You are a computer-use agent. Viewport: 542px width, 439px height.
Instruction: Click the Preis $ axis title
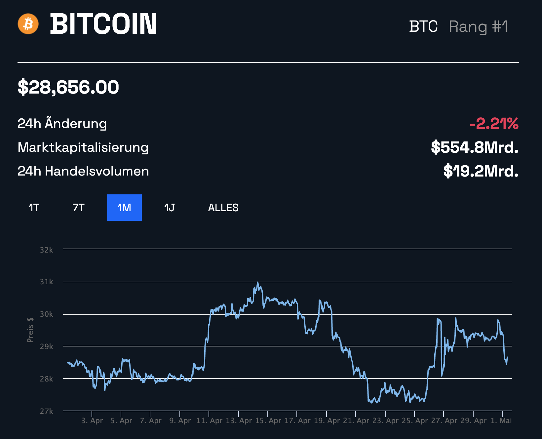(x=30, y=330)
▬▬▬▬▬▬
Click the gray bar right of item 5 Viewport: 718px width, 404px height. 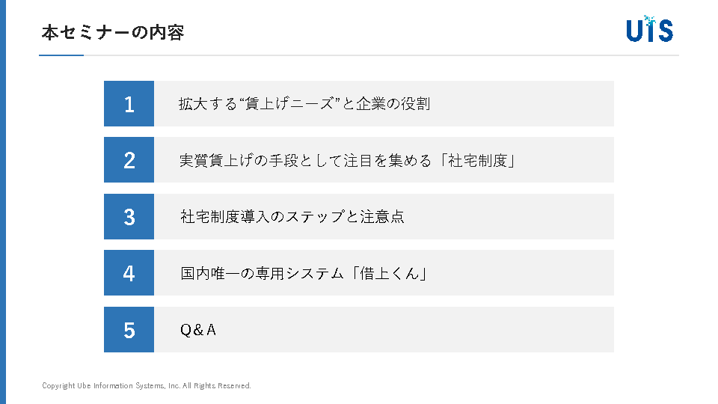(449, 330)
▬▬▬▬▬▬
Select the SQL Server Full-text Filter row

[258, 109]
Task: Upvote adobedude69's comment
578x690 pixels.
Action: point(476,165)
▬▬▬▬▬▬
[Exercise instructions]: Write out the material again, everything from the line containing "You are a computer-use" down to the line containing "(x=30, y=330)", with both of those lines included. Leave the pictures out.

[Task answer]:
You are a computer-use agent. Viewport: 542px width, 439px height.
Instruction: Click the Preis $ axis title
(x=30, y=330)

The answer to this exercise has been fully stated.